駅までの道をカツカツと歩調も荒く司先輩が歩く。
それを僕が後ろから追いかける。
「先輩、待って下さいよ~」
が、ぜんぜん追いつかない。たぶん待つ気はさらさらないのだろう。しかも、返事もないところをみると、どうやら怒っているっぽい。
何がいけなかったのだろう?
やっぱり宇佐美さんだろうか。だけど、僕、普通に喋ってただけだぞ? むう、わからん。

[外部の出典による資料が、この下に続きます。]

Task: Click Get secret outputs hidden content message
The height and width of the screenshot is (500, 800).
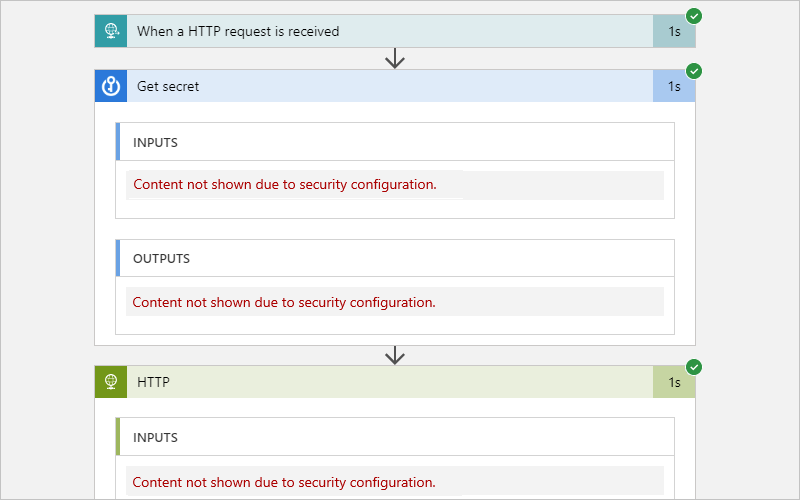Action: click(x=285, y=302)
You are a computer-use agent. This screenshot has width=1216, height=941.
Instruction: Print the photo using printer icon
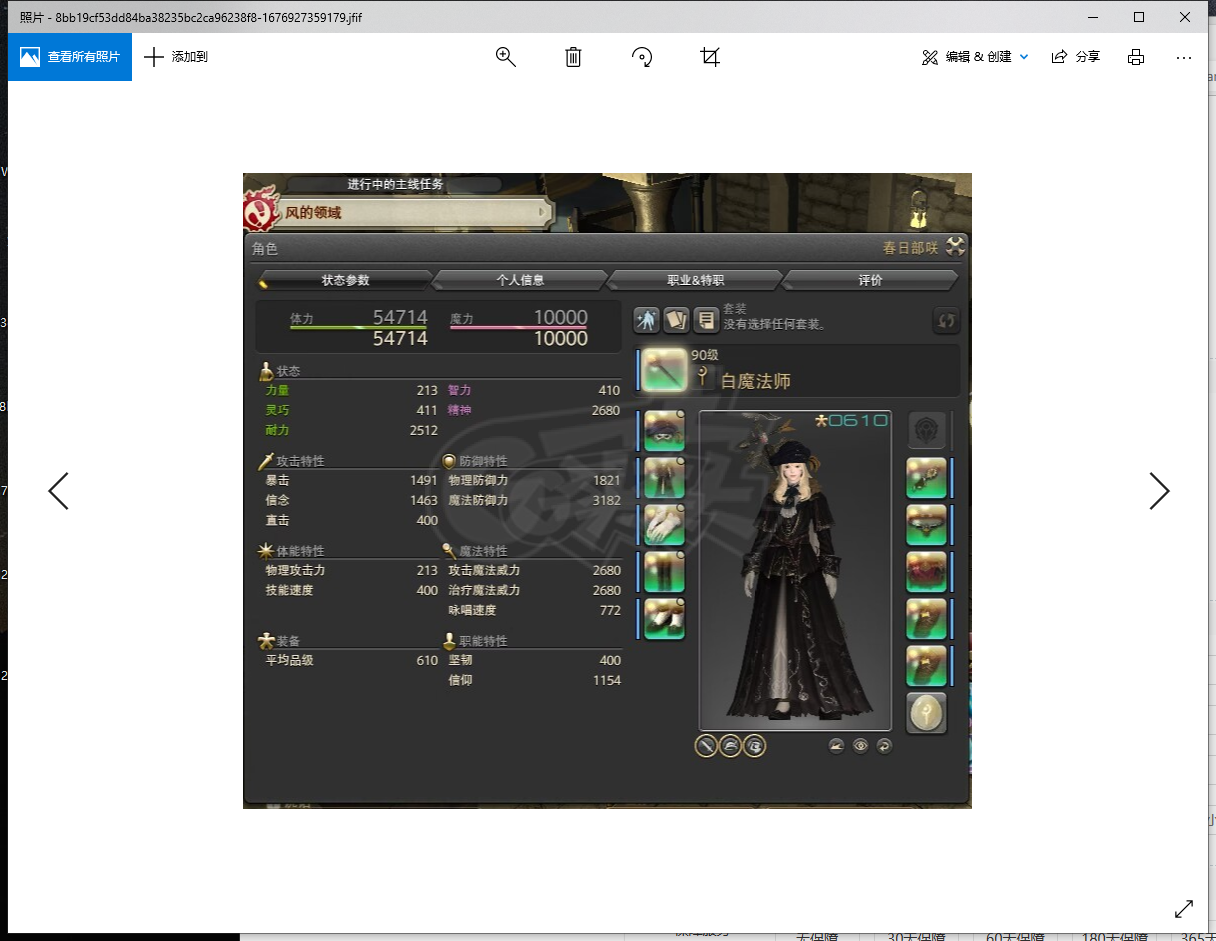tap(1136, 57)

しばらくすると先輩が歩く速度を落とした。だけど、どうも横に並べるような雰囲気ではなかったので、僕は黙って後ろをついていった。
やがて――、
「那智くんは……」
「はい?」
「那智くんはいったいわたしの何ですかっ」
先輩が立ち止まり、振り返りながら聞いてくる。腰に当てた両手は怒っていることを示しているのだろう。双眸で睨んでくるが、相変わらず拗ねているようにしか見えない。
ここで『後輩』なんて答えたら
「彼氏――」
「違います。未来のダンナ様ですっ」
「……」
先輩、あなたはどこまでも僕の上を行くのですね。
改めてそれを口にされると顔の表面温度が上がってしまう。
「わかってますかっ」
びしっと指を鼻先に突きつけられた。
「は、はい、もちろんです」
そう答える僕を、先輩はじっと見つめてくる。まるで言葉の真偽を目で確かめるように。その迫力に圧されて僕の口からは「あはは~」とかすれ気味の笑いが漏れた。
そして、先輩は言った。
「じゃあ、夏休み中のデートは週に一回!」
「はい?」
何ですか、そのノルマは? つーか、そういうのってノルマを決めるものなのかっ。
「わかった?」
「は、はい……」
「ん、よろしい」
先輩は満足げに頷いた。
ま、いっか。とりあえず先輩の機嫌が直ったみたいだし。